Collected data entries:
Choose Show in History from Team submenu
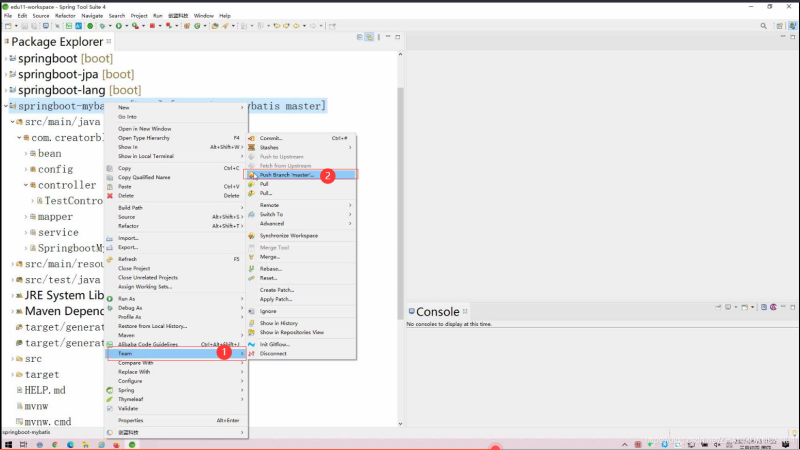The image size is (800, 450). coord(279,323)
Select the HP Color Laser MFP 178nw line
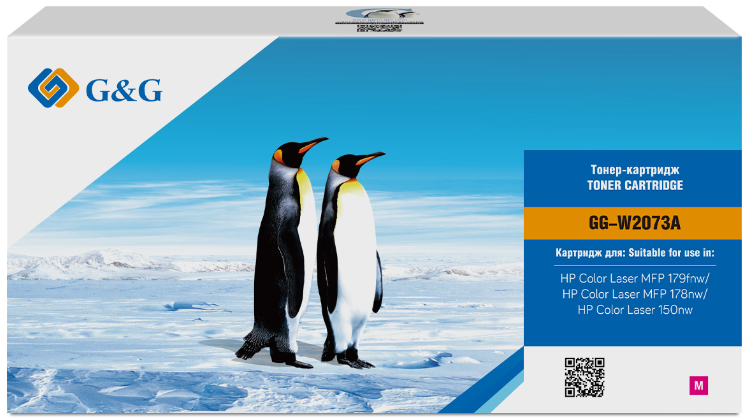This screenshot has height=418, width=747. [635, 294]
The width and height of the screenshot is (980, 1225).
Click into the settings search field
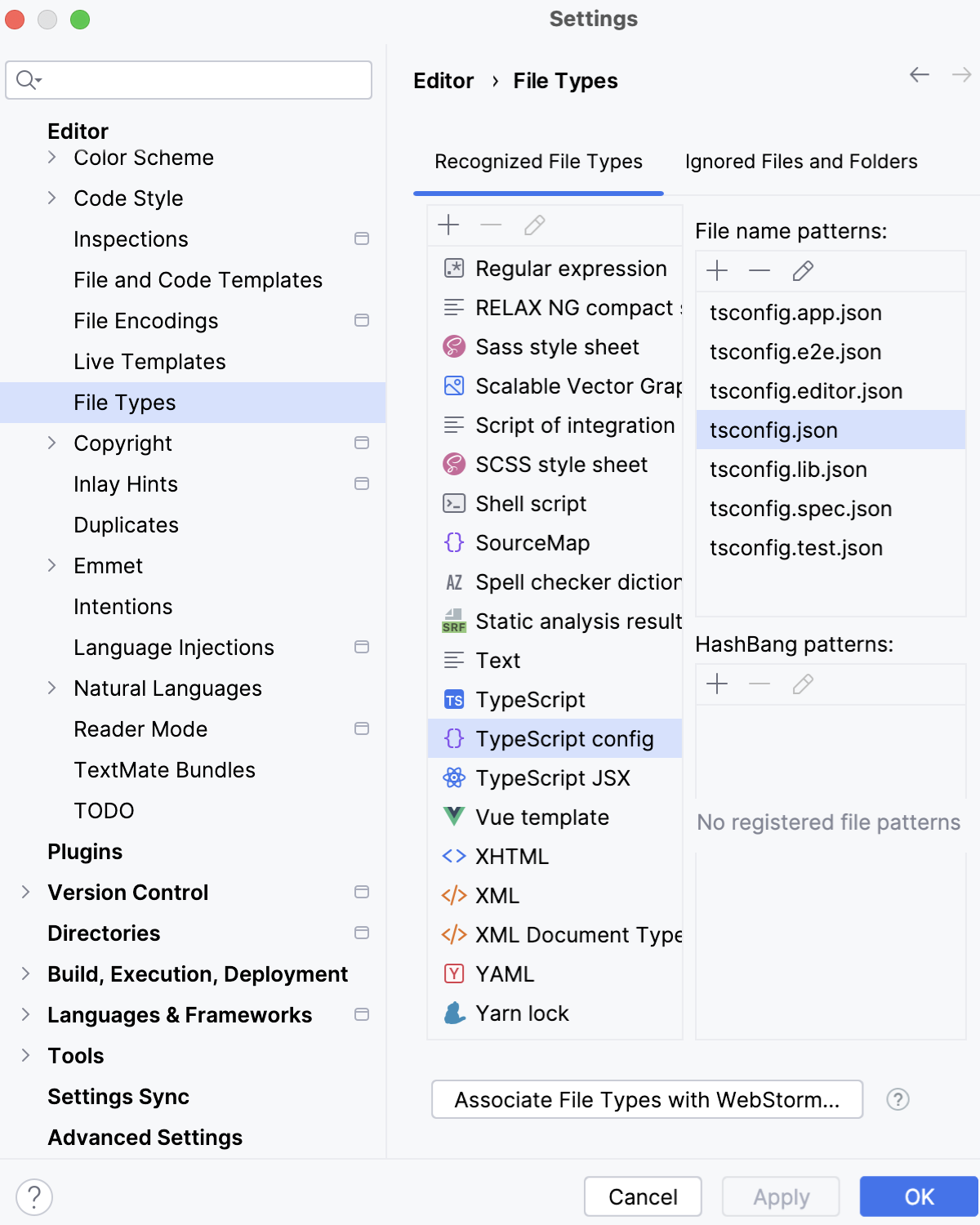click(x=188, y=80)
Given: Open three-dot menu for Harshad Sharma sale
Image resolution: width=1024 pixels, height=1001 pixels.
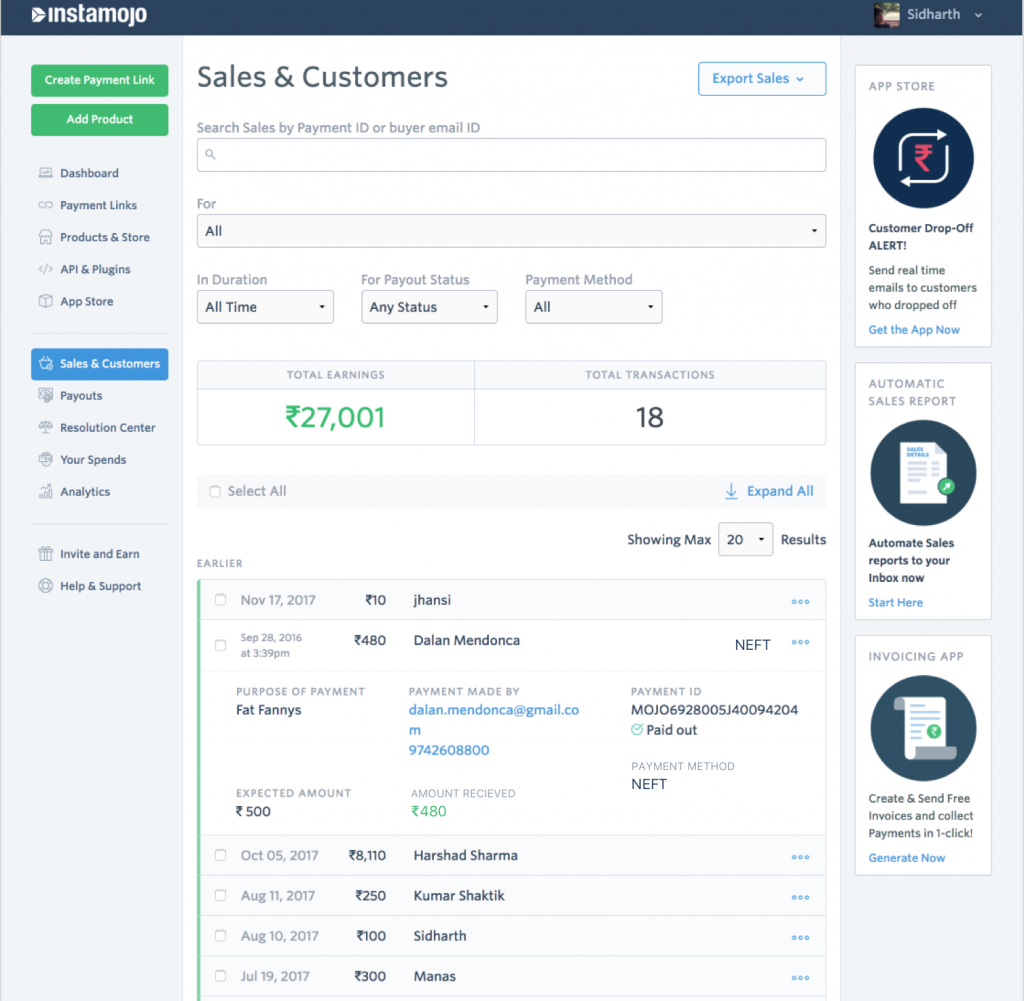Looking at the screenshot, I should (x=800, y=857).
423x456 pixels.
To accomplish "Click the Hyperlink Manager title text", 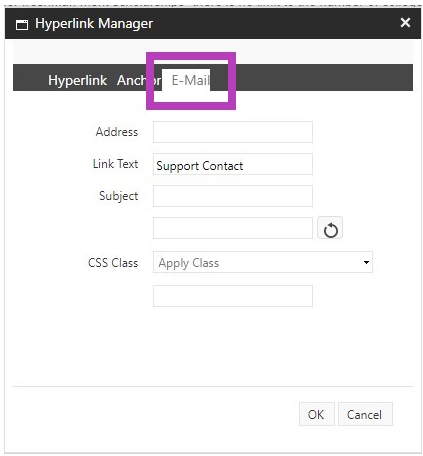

INSTRUCTIONS FOR THE TASK: There should be an exact restatement of the lines from the line with "Click into the settings search field" through the last line of the entries above, and no pictures in it.

SOLUTION:
Click into the settings search field
click(x=188, y=80)
Given: Open three-dot menu for Harshad Sharma sale
Image resolution: width=1024 pixels, height=1001 pixels.
Looking at the screenshot, I should (x=800, y=857).
423x456 pixels.
To accomplish "Click the Hyperlink Manager title text", 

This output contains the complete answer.